Per cercare di comprendere al meglio la stesura e la composizione dell’album è impossibile non ripercorrere l’evoluzione della band, che tramite alcune tappe di avvicinamento (non meno valide e stimolanti dell’album in questione), portarono i Floyd alla stesura di questo osannato elaborato musicale e non solo.
Formatesi nel 1965, i Pink Floyd avevano già alle spalle una storia travagliata e ricca di argomenti anche dal punto di vista extra-musicale: il loro primo leader, Syd Barret, era stato allontanato dalla band in seguito all’accrescersi della sua malattia mentale (una rara forma di schizofrenia e alterazione della personalità), non prima di dare alla luce uno dei più importanti album della psichedelia della fine degli anni 60′: “The Piper at the Gets of Dawn”
Dopo l’abbandono di Barret, Waters assunse il ruolo di guida carismatica della band, e i Floyd si concentrarono su elaborazioni e sperimentazioni sonore, accompagnate anche nel caso del famoso “Live at Pomepii” da proiezioni video e animazioni.
Non mancano inoltre le lunghe divagazioni musicali, dette appunto “suite”, tra le quali Echoes dell’album “Meddle” o la traccia col nome dell’album che in quel periodo ebbe più successo, cioè “Atom Heart Mother”, che segnò il definitivo allontanamento dalle sonorità psichedeliche maturate nell’era barrettiana, in direzione di una musica ricercata e avvolgente, quasi totalizzante, che venne in seguito definita progressiva.

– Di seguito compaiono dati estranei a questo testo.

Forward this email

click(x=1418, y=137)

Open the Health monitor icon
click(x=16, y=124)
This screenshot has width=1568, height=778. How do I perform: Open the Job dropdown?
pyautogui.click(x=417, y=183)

Uno stile musicale inconfondibile, definito da alcuni come musica “sferica”, che grazie ad arrangiamenti perfetti e alla costruzione architettonica, come ricorda a tal proposito del loro modo di comporre il chitarrista David Gilmour, permette all’ascoltatore di calarsi nella più profonda delle introspezioni.

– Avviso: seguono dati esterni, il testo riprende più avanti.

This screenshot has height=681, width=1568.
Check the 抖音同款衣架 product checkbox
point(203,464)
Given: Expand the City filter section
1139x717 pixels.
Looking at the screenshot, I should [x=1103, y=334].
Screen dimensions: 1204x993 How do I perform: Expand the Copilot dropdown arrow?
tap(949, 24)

“Dark Side of the Moon” dunque si erge a degno alfiere simbolo di questi aspetti, rappresentò la vera e propria consacrazione per il quartetto londinese, con cui ottennero, come ricorda il batterista Nick Manson, successo, fama e ottimi guadagni. Le ragioni di tutto questo sono molteplici da spiegare, ma se il tempo non ha ancora intaccato la brillantezza dell’album non c’è modo migliore per comprendere come sia stato possibile con il suo ascolto, operazione che riserva ogni volta stupore e irriverenza, oltre ad altre miriadi di sensazioni che le parole non sono semplicemente in grado di spiegare; perché in “Dark Side” le liriche si fondono con disarmante armonia assieme alla musica, cosi come nel dipinto di un maestro rinascimentale i colori e le immagini trasferiscono i contenuti profondi dei concetti più densi di significato
Tutto questa apparente complessità viene inaspettatamente, ma volutamente già smorzata dalla copertina dell’album, creata da Storm Thorgerson, una delle più famose e celebrate della storia del rock: l’immagine del prisma su fondo nero difatti è abbastanza semplice e volutamente meccanica, così come la luce disegnata con tratto bianco fine si staglia sul prisma stesso per riflettersi su di esso e formare lo spettro della luce. Questo meccanicismo cela una metafora fondamentale che rispecchia il percorso tracciato dai testi di Waters: il fatto che Dark Side sia l’allegoria del percorso della vita è appunto testimoniato dal simbolo del prisma stesso: il triangolo è da sempre nella cultura il richiamo della fertilità, il delta capovolto, lì dove nasce la vita. Poi c’è la luce: quel fascio di luce che si sottrae all’oscurità della luna.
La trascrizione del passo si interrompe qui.